FIELD OF THE INVENTION AND RELATED ART

The present invention relates to an electrophotographic apparatus such as a copying machine or a printer, an electrophotographic photosensitive member usable therewith and a process cartridge detachably mountable to said apparatus. More particularly, the electrophotographic photosensitive member is electrically charged or discharged by a contact type charging member supplied with a voltage.
In an image forming apparatus such a laser beam printer or a copying machine using an electrophotographic process, an electrostatic recording process or the like, the charging or discharging of the electrophotographic photosensitive member has generally been carried out by a non-contact type corona discharger.
However, a contact type charging device using a charging roller or charging member (electrically conductive) supplied with a voltage becomes more widely used for the advantageous that the voltage of the voltage source may be reduced and that the amount of ozone production is small.
Referring to Figure 5, an example thereof is shown. A photosensitive member (photosensitive drum) is in the form of a rotatable drum or cylinder. The photosensitive drum 101 comprises an aluminum base member 101a and an organic photoconductive layer 101b on the outer periphery thereof. It is rotated in the indicated clockwise direction at a predetermined peripheral speed (process speed).
A roller type charging member 102 is contacted to the photosensitive drum 101 and is driven by the rotation of the photosensitive drum 101. The charging roller 102 comprises an electrically conductive core metal 102a made of iron or stainless steel or the like and an electrically conductive elastic layer 102b made of carbon containing urethane rubber or the like. The charging roller 102 is press-contacted to the photosensitive drum 101 by unshown spring members at longitudinally opposite ends of the conductive core 102a.
The conductive core 102a of the charging roller 102 is supplied with a voltage of a predetermined level and polarity from a high voltage source 103, by which the peripheral surface of the rotating photosensitive drum 101 is electrically charged or discharged by the contacting charging roller 102.
Around the outer periphery of the photosensitive drum 101, there are disposed, in addition to the charging roller 102, exposure means, developing means, transfer means, cleaning means, image fixing means and sheet feeding means or other image forming process means, so that the image forming apparatus is constituted. However, they are omitted for simplicity of explanation.
For the purpose of uniform charging, the voltage applied to the charging roller 102 is preferably an oscillating voltage in the form of a DC biased AC voltage. Further preferably, the peak-to-peak voltage of the oscillating voltage is not less than twice a charge starting voltage which is the voltage at which the charging occurs when only a DC voltage is applied between the photosensitive member and the charging member.
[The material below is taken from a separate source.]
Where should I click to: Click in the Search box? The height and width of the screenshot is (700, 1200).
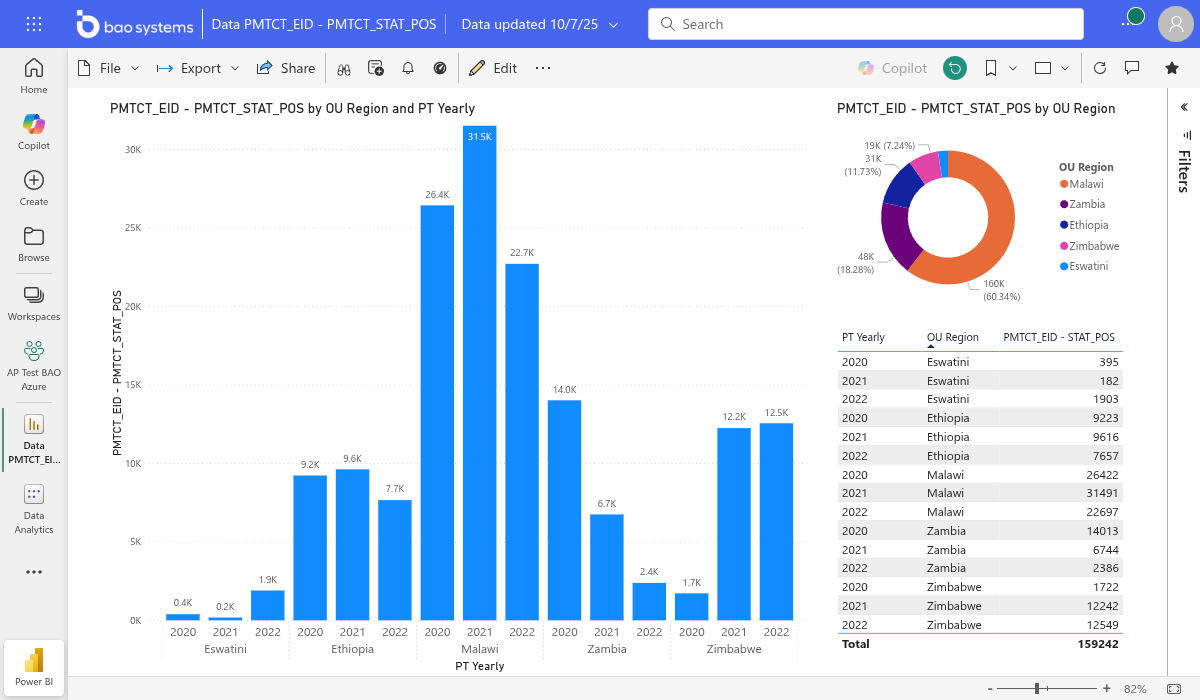(865, 24)
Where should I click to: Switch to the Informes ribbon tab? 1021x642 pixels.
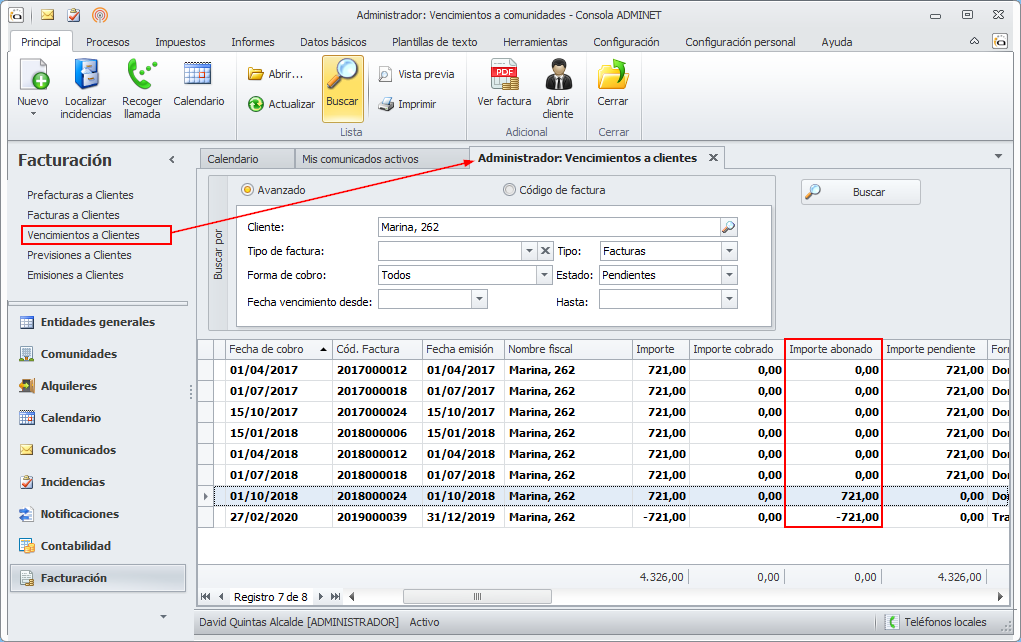pos(252,42)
Then, the uniform charging is further improved, as disclosed in Japanese Laid-Open Patent Application No. 149669/1988.
However, where the photosensitive drum 101 is charged or discharged by the application of the oscillating voltage to the charging roller 102, the cyclic non-uniformity becomes more significant with the increase of the peripheral speed of the photosensitive drum 101. Therefore, the frequency of the oscillating voltage applied to the charging roller 102 is required to be increased. However, if the frequency exceeds 200 Hz, the charging noise becomes significant due to the vibration between the photosensitive drum 101 and the charging roller 102.
The mechanism of the production of the noise has been found. When the oscillating electric field is formed by the application of the oecillating voltage to the charging roller 102, the photosensitive member 101 and the charging member 102 are attracted electrostatically to each other. At the maximum and minimum peaks of the oscillating voltage, the attraction force is large, so that the charging roller 102 is pressed and deformed to the photosensitive member 101. At the center of the oscillation, the attraction force is small, and therefore, the charging member 102 tends to be away from the photosensitive member 101 due to the restoration of the charging member 102. Therefore, the vibration is produced at the frequency which is twice the frequency of the oscillating voltage.
The charging member 102 and the photosensitive member 101 are rubbed with each other. When the attracting electrostatic force is large at the maximum and minimum peaks of the oscillating voltage, the charging member 102 is attracted strongly to the photosensitive member 101 with the result of the relative movement being retarded. On the contrary, at the center of the oscillating voltage, the attracting force is small so that the relative movement is not retarded. Therefore, the vibration is also caused by stick and slip, as when a wet glass is rubbed with a finger. This vibration also has a frequency which is twice the frequency of the applied oscillating voltage.
When the oscillating voltage is applied between the charging member and the photosensitive member, the charging noise is generated by vibration. The basic frequency of the noise is twice the frequency of the applied oscillating voltage. If the oscillating voltage includes 300 Hz AC voltage, the produced noise has the component of 600 Hz. The noise may include a higher frequency which is an integer multiple of that frequency. In some cases, the noise includes the frequency component which is an integer multiple of the frequency of the applied oscillating voltage.
The noise includes a noise component produced directly from the contact area between the charging member and the photosensitive member and a noise component which is caused by the vibration of the photosensitive member transmitted to the process cartridge and/or to the main assembly of the image forming apparatus and then being caused to the noise, wherein the process cartridge includes the photosensitive member and is detachably mountable to the image forming apparatus.
The problem of the charging noise equally applied to the roller type charging member, the blade type charging member, the pad type charging member, the block type charging member, the rod type charging member, and the wire type charging-member or the like.

SUMMARY OF THE INVENTION

Accordingly, it is a principal object of the present invention to provide a photosensitive member, a process cartridge and an electrophotographic apparatus in which the charging noise is suppressed by suppressing the vibration of the photosensitive member which is the main cause of the charging noise.
It is another object of the present invention to provide a process cartridge and an electrophotographic apparatus in which the cyclic unevenness of the charging is prevented.
It is a further object of the present invention to provide a process cartridge and an electrophotographic apparatus capable of high speed operation.
These and other objects, features and advantages of the present invention will become more apparent upon a consideration of the following description of the preferred embodiments of the present invention taken in conjunction with the accompanying drawings.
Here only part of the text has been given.